Miller School Signs Agreement for Drug Discovery Partnership
The Miller School and Berg, a Boston-based biopharmaceutical company, have entered into a collaborative research and development agreement to share research and data while seeding critical projects in the areas of cancer, metabolic diseases and diseases of the central nervous system.
Berg, co-founded by Niven R. Narain, who previously was the School’s Director of Transdermal Delivery/Cutaneous Cancer Research in the Department of Dermatology and Cutaneous Surgery, has already funded more than $10 million in research grants over the past 10 years. This formalized partnership is expected to increase that value even further and accelerate Miami’s standing as an emerging hub for biotechnology.
Crucial to the deal will be access to Berg’s Interrogative Biology™ discovery platform, which has previously produced clinical and IND-enabling therapeutic assets in cancer and metabolic diseases, in addition to diagnostics assets and markers for prostate cancer and heart failure. In turn, Berg will have access to a world-class pool of clinical investigators and researchers, as well as clinically annotated tissue samples, and blood, urine and other samples from South Florida’s diverse patient population.

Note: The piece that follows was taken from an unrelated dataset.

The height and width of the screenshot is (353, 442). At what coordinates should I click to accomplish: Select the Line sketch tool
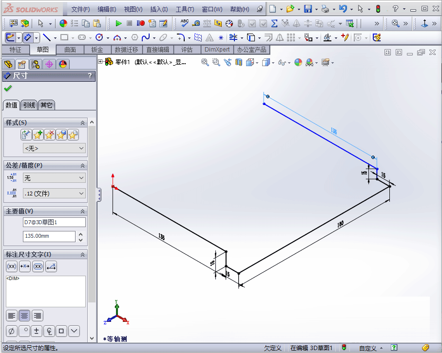click(47, 36)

“The future of health will be built on a deeper interface and understanding of how biology and technology work together. Berg has a deep pipeline with targets and disease markers ready for validation and clinical utility,” said Narain, who is Berg’s President and Chief Technology Officer. “Together with the University of Miami’s first-rate researchers and diverse tissue samples, we can help catalyze discovery for some of our most challenging and debilitating diseases.”
Additionally, Berg will have the opportunity to fund seed projects and provide critical research and development support to the School’s thought leaders in basic science and translational and clinical research to drive a barrier-free and unique academic-industry relationship. The School will make its expertise and resources available to Berg, and will also fund seed projects that will use Berg technologies to drive innovation from bench to bedside.
“We are living in a time in which the intersection of biology and technology is revealing novel insights into the mechanisms of disease that would have never before been possible,” said Pascal J. Goldschmidt, M.D., Senior Vice President for Medical Affairs and Dean of the Miller School and CEO of UHealth. “Through this collaboration, the University of Miami and Berg are in a unique position to improve the traditional industry-academia relationship, eliminating barriers to free up resources advantageous to both parties and bring meaningful discoveries for improved patient outcomes.”
For example, the two parties will leverage their combined clinical expertise and research capacity to enter critical markets such as cancer, diabetes and cardiovascular disease. Under the leadership of Goldschmidt, one of the world’s most renowned cardiologists, Berg will partner with the University on a novel marker for heart failure. Additionally, groundbreaking work will take place to identify new drug delivery modalities in diabetes that have the potential to eliminate the need for insulin dependence.
“Working together with our entrepreneurial faculty and our partners in the Office of Research Administration, the U Innovation team is fully committed to establishing and supporting new partnerships that will accelerate development of promising discoveries. We look forward to working with the Berg Pharma team,” said Norma Kenyon, Ph.D., the Miller School of Medicine’s Chief Innovation Officer and the University of Miami’s Vice Provost for Innovation.
“In biomedical research, it is important to bring discoveries from the laboratory to the patient as quickly as possible,” said Sylvia Daunert, Ph.D., Pharm.D., M.S., Professor and Lucille P. Markey Chair of the Department of Biochemistry and Molecular Biology, and Associate Director of the Dr. John T. Macdonald Foundation Biomedical Nanotechnology Institute. “When academic researchers collaborate with industrial scientists, as we will be doing with Berg, it speeds translation to the marketplace. This relationship will also help train our students for research-based careers.”
According to Narain, Berg’s collaborative relationship with the University of Miami signals an important milestone in the development of Florida as a suitable environment for biotechnology. In addition, he sees this agreement as a promising bridge between Miami and longstanding research hubs like Boston, which can serve as a valuable exchange of healthcare and clinical innovation.
Berg’s application of machine-learning (artificial intelligence) in biology and medicine allows for a combination of systems biology and systems engineering leading to well-defined answers on human health. The Berg Interrogative Biology platform integrates molecular data directly from a patient with clinical and demographic information to learn predictive patterns. The platform has the potential to provide the physician with actionable information to recommend efficient and safe treatment pathways, insurance companies with health economics analyses to develop more relevant formulary, and governments with a data ecosystem for financial modeling of a population’s healthcare needs.
“The future of successful industry-university collaborations will look like this,” said James O’Connell, Director of UM’s Office of Technology Transfer. “Universities have lots of innovative ideas, but little market guidance; industry has market knowledge, but it needs innovation. Agreements like this create a win-win outcome for both sides.”